On the other side of the mirror, Jasper sat on the floor, constantly moving around and trying to make herself comfortable. Carnelian had given up and was laying on her side, facing the wall.

"They must think we're dangerous," Jasper said.

"Well, we are, right?" Carnelian said. "We're so much stronger than everyone else."

"Who are we, though?"

Carnelian rolled onto her back. "I'm Carnelian, and you're Jasper."

"I know _that,_ " said Jasper. "But who are _we_? Like the two of us together? Are we supposed to be a pair? Were we made together? Or did we just end up here by accident?"

"This is a weird place to wake up for the first time," Carnelian said. "With no other Gems around."

"We're supposed to be soliders, aren't we?" asked Jasper. "Why would Homeworld send an army of two people? And what are we even supposed to _do?_ "

"Maybe it _was_ by accident." Carnelian shrugged. "Maybe we aren't supposed to be here at all."

Spock, now alone, listened to the Gems talk through an earpiece on the wall.

Michael appeared behind Spock, looking just as she did twelve years prior. She was looking though the mirror.

"Are they the same age?" she asked

"Yes," Spock said.

"So they're twins."

"You said these gemstones were given to you by Ensign Tilly, correct?"

"Yes," said Michael. "Unfortunately, since I'm not the _real_ Michael Burnham, I don't know any more than you do."

"In any case," said Spock, "it seems appropriate that my memento of you should reveal itself to be a pair of beings with such a relationship."

"They get along better than we did at that age," Michael said.

"Depending on your method of measurement," Spock said, "their age is either thousands of years, or two hours."

Michael turned to Spock.

"This is the first time I've appeared to you like this outside of your quarters, isn't it?"

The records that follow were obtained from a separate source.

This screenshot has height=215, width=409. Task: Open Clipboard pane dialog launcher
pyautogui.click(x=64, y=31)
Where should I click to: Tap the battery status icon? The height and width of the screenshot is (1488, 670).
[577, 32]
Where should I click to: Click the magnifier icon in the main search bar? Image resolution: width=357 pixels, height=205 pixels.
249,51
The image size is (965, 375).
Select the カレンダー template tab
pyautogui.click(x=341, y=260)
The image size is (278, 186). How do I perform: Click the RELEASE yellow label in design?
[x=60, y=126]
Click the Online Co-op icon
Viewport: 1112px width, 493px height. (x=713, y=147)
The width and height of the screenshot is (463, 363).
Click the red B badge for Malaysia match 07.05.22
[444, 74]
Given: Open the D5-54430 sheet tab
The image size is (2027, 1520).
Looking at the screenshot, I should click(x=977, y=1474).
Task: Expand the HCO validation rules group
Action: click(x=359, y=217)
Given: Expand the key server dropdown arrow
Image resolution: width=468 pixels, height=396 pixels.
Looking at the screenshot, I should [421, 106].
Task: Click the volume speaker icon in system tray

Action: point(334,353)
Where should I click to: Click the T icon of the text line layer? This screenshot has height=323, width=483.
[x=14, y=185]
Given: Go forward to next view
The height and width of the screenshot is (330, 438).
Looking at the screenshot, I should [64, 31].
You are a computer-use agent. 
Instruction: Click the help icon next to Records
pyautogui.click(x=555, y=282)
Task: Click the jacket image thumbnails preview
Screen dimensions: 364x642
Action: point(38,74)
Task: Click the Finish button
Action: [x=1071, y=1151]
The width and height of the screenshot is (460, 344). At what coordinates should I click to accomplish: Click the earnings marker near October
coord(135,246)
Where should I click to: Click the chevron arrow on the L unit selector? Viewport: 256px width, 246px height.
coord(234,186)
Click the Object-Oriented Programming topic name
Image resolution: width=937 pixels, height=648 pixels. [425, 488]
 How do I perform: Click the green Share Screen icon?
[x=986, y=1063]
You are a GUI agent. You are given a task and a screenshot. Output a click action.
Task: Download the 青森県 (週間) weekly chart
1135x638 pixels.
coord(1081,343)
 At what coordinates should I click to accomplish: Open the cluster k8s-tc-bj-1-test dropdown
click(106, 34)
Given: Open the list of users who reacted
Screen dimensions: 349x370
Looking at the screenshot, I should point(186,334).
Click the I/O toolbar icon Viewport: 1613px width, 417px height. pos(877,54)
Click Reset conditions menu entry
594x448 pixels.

"It is also the first time the gems have been removed from my quarters since I brought them here," Spock said. "Perhaps my visions of you have been caused by their proximity."

* * *

Spock walked onto the bridge.

"Can you tell us anything about them, Spock?" asked the captain.

"I know only what they have said about themselves," said Spock, "but I believe it to be accurate, if incomplete. Apparently, this is the first time they have gained conciousness. However, they already know their own names and some of their own abilities."

"Do you have any idea where they're from?"

"They imply an allegiance to a place they call 'homeworld'. However, I cannot rule out a terrestrial origin."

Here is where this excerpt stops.